Date of Award

1-1-2011

Document Type

Campus Access Dissertation

Department

Moore School of Business

First Advisor

Omrane Guedhami

Abstract

Corporate governance represents the collection of ways in which suppliers of finance to corporations assure themselves of getting a return on their investment. This dissertation first reviews the various corporate governance mechanisms that have been extensively studied in prior research. Then, I develop two original essays that study the effectiveness of two mechanisms of corporate governance, namely the presence of multiple blockholders beyond the largest owner and the external monitoring by high-quality auditors. Additionally, I investigate how a country's legal institutions interact with these mechanisms.

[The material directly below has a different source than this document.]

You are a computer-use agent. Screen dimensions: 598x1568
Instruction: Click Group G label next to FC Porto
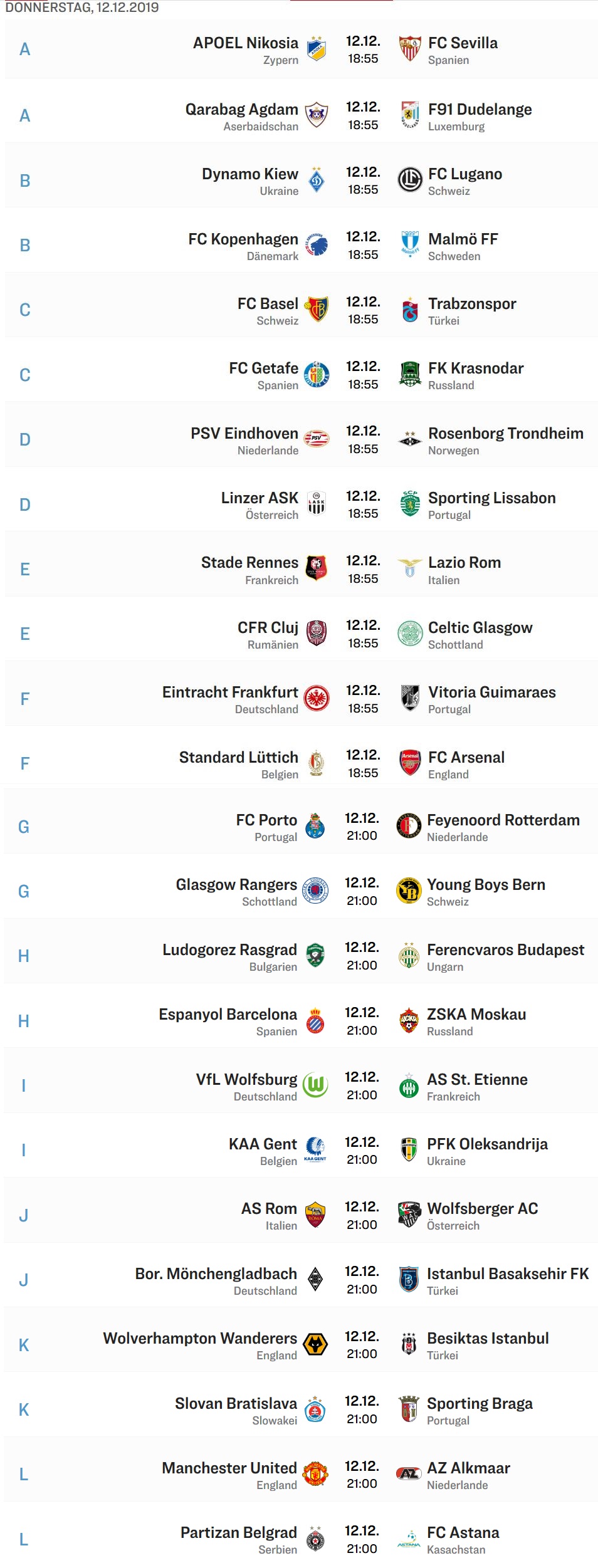(24, 827)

In the first essay, I investigate the impact of multiple large shareholders on the relation between cash holdings and firm value for a sample of 2,723 firms from 22 countries. I find that the presence of multiple large shareholders enhances the value of firm's cash. I show that the value of cash is positively associated with an even distribution of blockholders' voting rights and with higher control contestability of the largest shareholder. The results also offer new evidence that the value of cash holdings is not monotonic across firms in economies with a good institutional environment. Overall, the results of the first essay contribute to the literature on corporate governance by showing that multiple large shareholders improve internal monitoring and moderate the agency costs of a firm's liquid assets.

In the second essay, I examine the importance of Big Four audits to reducing agency costs evident in corporate debt maturity worldwide. Analyzing a large sample of public firms from 42 countries reveals that the fraction of long-term debt in firms' capital structures rises with the presence of a Big Four auditor, suggesting that higher-quality audits substitute for short-term debt for monitoring purposes. In evidence supporting another two predictions, I find that the role that auditor choice plays in debt maturity is concentrated in firms from countries with strong institutions governing property rights and creditor rights. Collectively, the results of the second essay imply that Big Four audits matter to corporate debt maturity, although the impact is isolated in firms operating in countries with more protective legal regimes.